Reggio Calabria: al Castello Aragonese la mostra fotografica subacquea del biologo Angelo Vazzana

castello aragonese reggio calabria Foto StrettoWeb / Salvatore Dato

A Reggio Calabria in mostra gli scatti dei fondali dello Stretto

Con il patrocinio morale della Regione, della Citta Metropolitana di Reggio Calabria e dall’Associazione culturale “CalabriaDietroLeQuinte”, si terrà nei giorni dal 9 al 16 di ottobre, nella sede del Castello Aragonese, torre sud 2° piano da via Aschenez, la mostra fotografica subacquea “Biodiversità marina nell’Area dello Stretto di Skylla e Cariddi”  del biologo reggino Angelo Vazzana.
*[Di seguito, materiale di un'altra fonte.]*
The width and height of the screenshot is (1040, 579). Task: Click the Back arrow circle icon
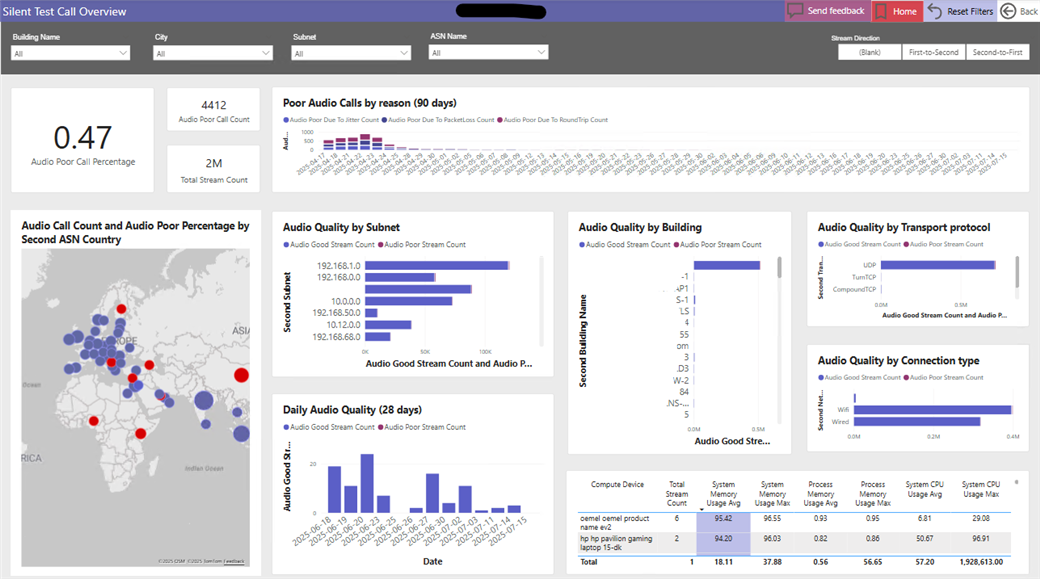point(1007,11)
Profondo conoscitore scientifico non solo del luogo, lo studioso propone, nelle meravigliose immagini scattate durante il corso della sua appassionante avventura nei fondali reggini, istantanee che riportano le affascinanti creature che popolano le acque dello Stretto.
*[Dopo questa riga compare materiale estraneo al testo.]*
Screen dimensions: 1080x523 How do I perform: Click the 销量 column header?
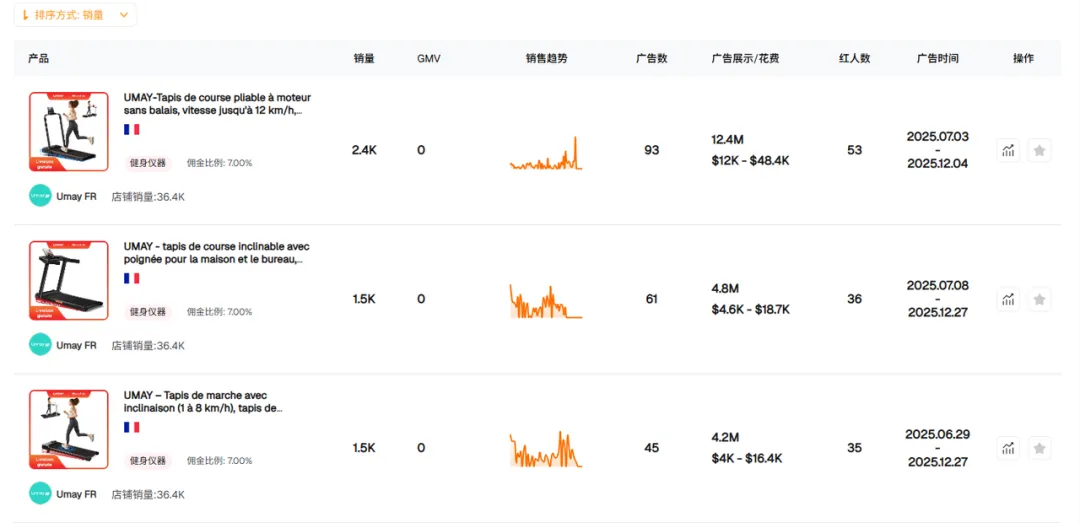pos(364,59)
Direttore dell’Associazione culturale-scientifica  “Museo di Biologia Marina e Paleontologia di Reggio Calabria” (www.museopaleomarino.org), medico, biologo, istruttore subacqueo, Vazzana ha da sempre coltivato la sua passione per l’elemento mare. Tale attività lo ha condotto verso la produzione di diverse ricerche effettuate nei diversi siti della Provincia reggina con particolare riferimento alle zone marine dello Stretto.

Studi scientifici, lettura approfondita su testi di storia e sulla mitologia, ore e ore trascorse sulle spiagge e sui fondali marini alla ricerca di reperti, migliaia di fotografie scattate nei diversi ambienti visitati sono state poi in parte raccolte sui libri da lui scritti.

“Biodiversità marina della provincia di Reggio Calabria”,  “Fenomeni naturali e miti dell’area dello Stretto” e per ultimo “Odissea dell’Odissea” sono stati i testi redatti dal Vazzana in cui vengono riportati, oltre alle testimonianze raccolte nel tempo, fenomeni di rara manifestazione e creature affascinanti che popolano l’Area compresa tra le sponde della Sicilia e della Calabria.

Grazie alla mostra che si terra nelle sale del Castello da giorno 9 al 16 di ottobre sarà dunque possibile ammirare le suggestive fotografie esposte e magari chiedere allo stesso Vazzana interessanti spiegazioni su quanto osservato.